> [PROBLEM DETAILS]
Starting at the line that has "The image size is (1024, 640)." and ending after the line that has "(x=57, y=104)", reproduce those lines with "lock icon" replaced by "padlock icon" and nothing else altered.
*** SUPPLIED RECORDS
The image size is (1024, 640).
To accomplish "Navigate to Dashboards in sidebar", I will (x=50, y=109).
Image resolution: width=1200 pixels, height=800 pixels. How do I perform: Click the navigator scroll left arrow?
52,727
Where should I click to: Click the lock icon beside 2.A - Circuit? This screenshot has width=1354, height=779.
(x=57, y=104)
******
*** SUPPLIED RECORDS
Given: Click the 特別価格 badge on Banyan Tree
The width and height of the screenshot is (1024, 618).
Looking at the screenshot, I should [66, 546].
******
*** SUPPLIED RECORDS
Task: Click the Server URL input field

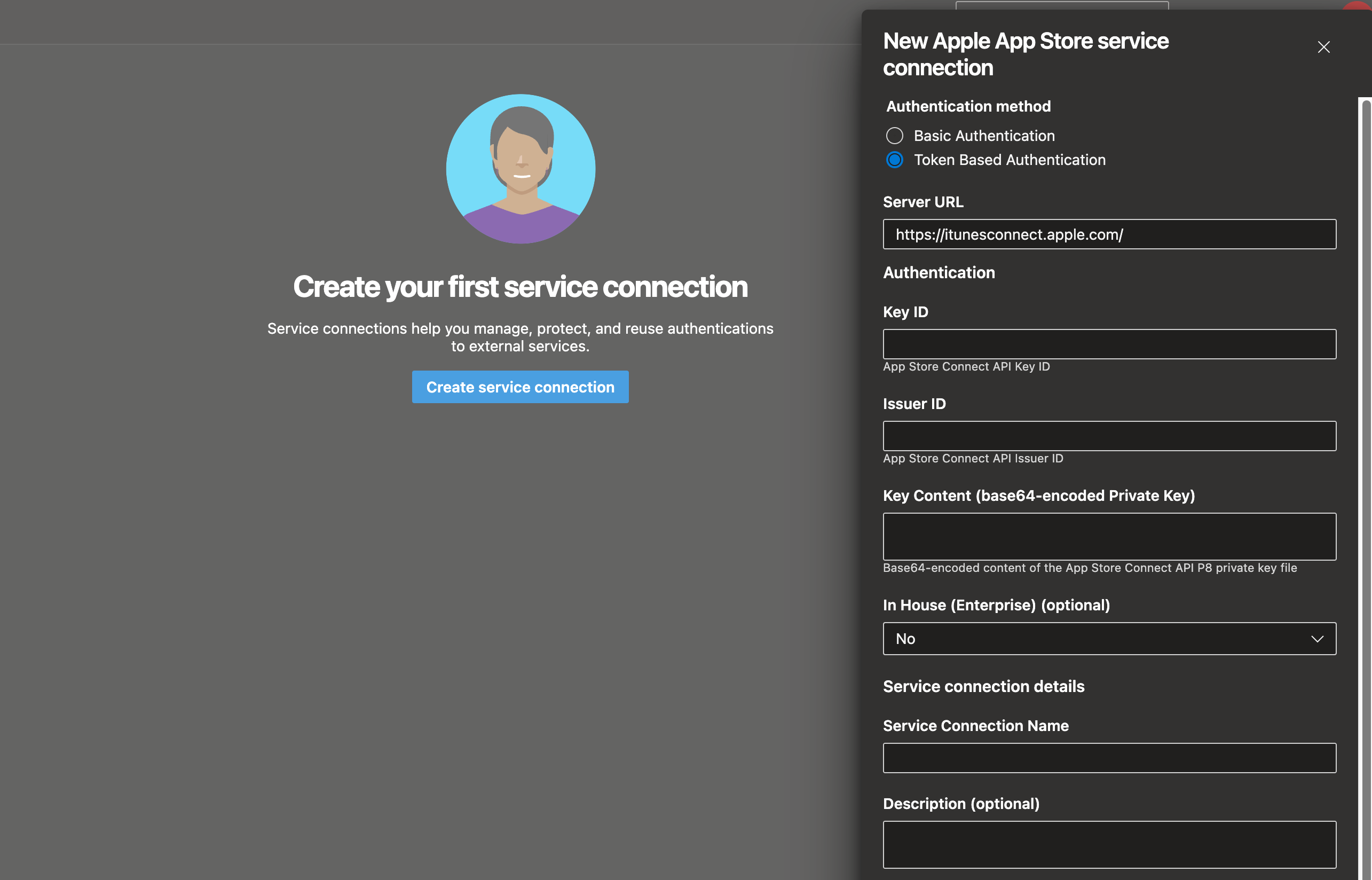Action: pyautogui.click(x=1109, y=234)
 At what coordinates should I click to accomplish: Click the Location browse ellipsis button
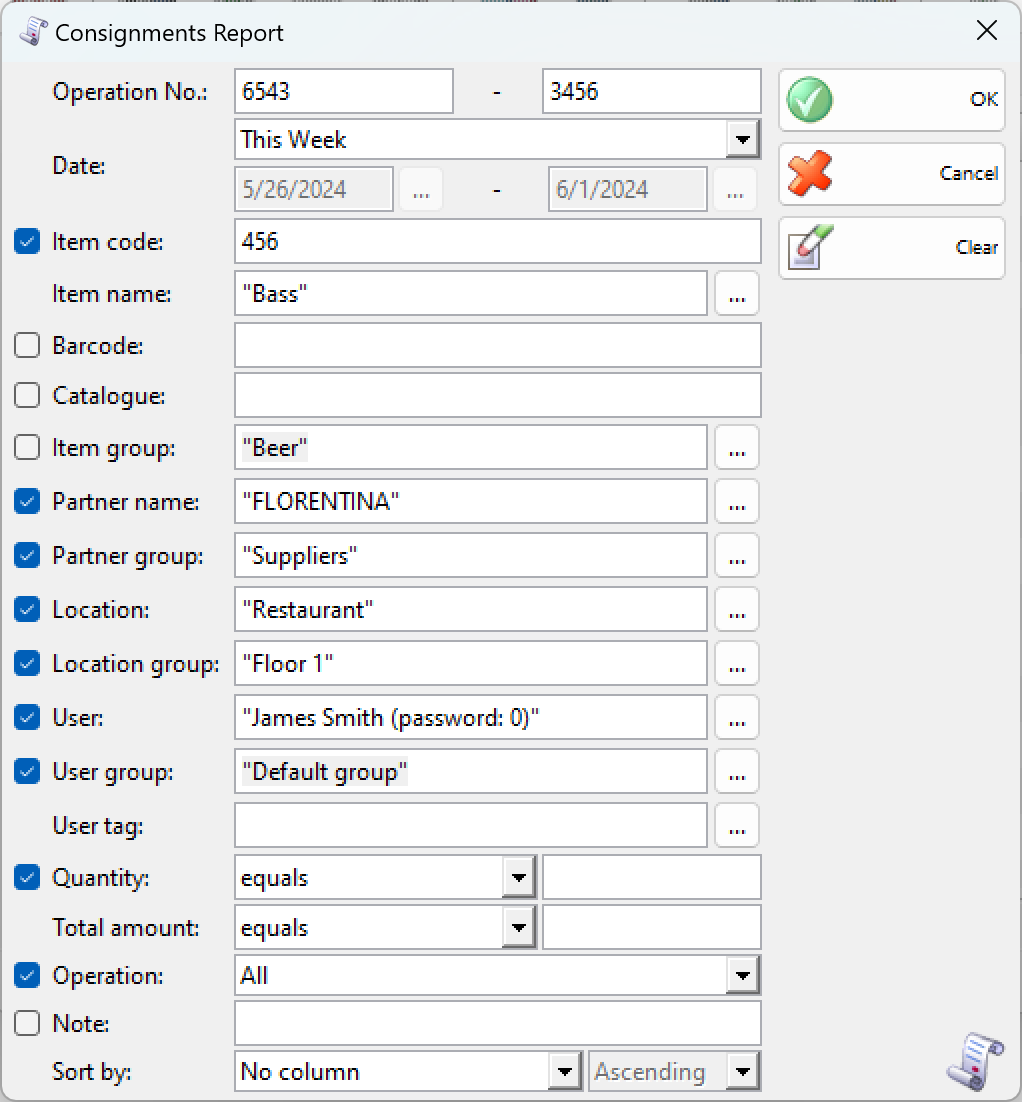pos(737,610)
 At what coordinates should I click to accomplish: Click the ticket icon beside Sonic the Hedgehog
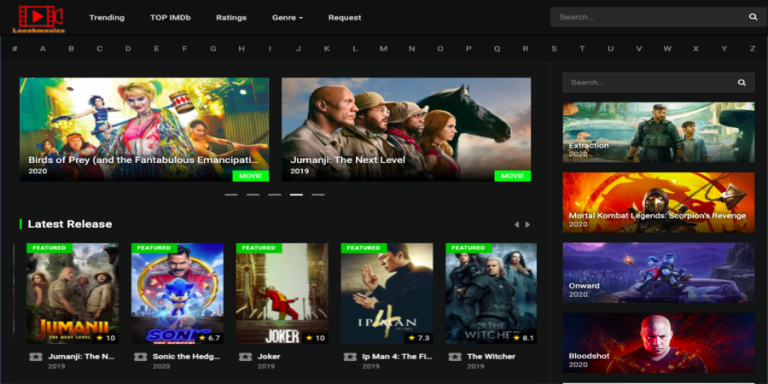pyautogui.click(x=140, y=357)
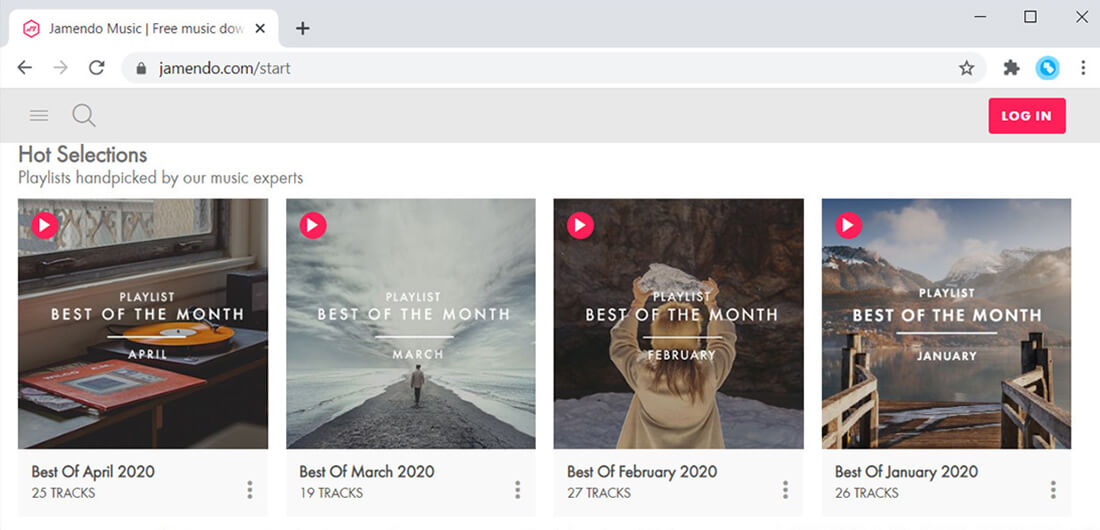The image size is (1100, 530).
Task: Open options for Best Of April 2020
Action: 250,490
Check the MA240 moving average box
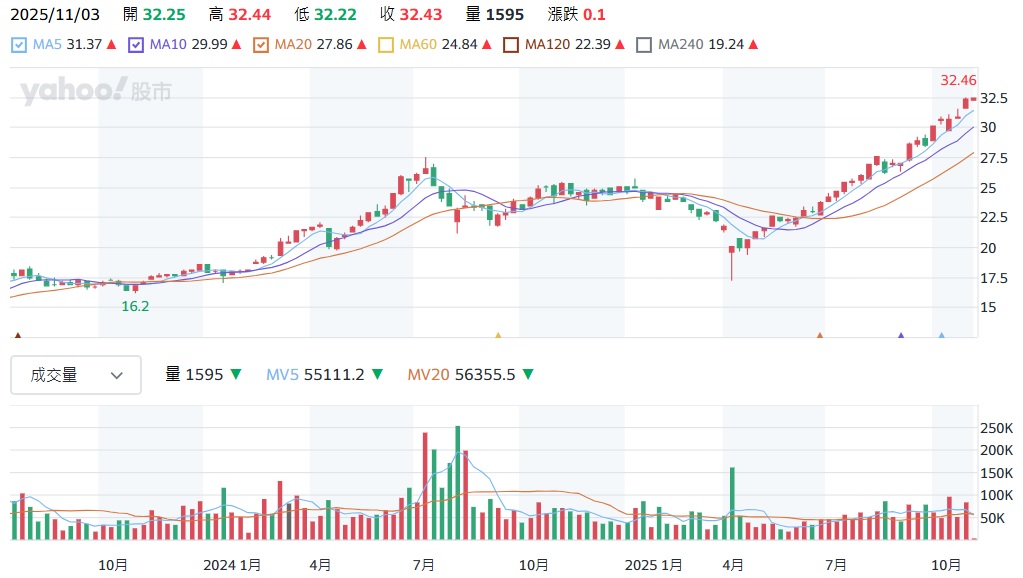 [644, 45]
******
> [EXERCISE ANSWER]
The image size is (1024, 640).
To accomplish "Navigate to Dashboards in sidebar", I will (x=50, y=109).
Image resolution: width=1200 pixels, height=800 pixels. How do I perform: Click the navigator scroll left arrow?
52,727
Where should I click to: Click the padlock icon beside 2.A - Circuit? This screenshot has width=1354, height=779.
(x=57, y=104)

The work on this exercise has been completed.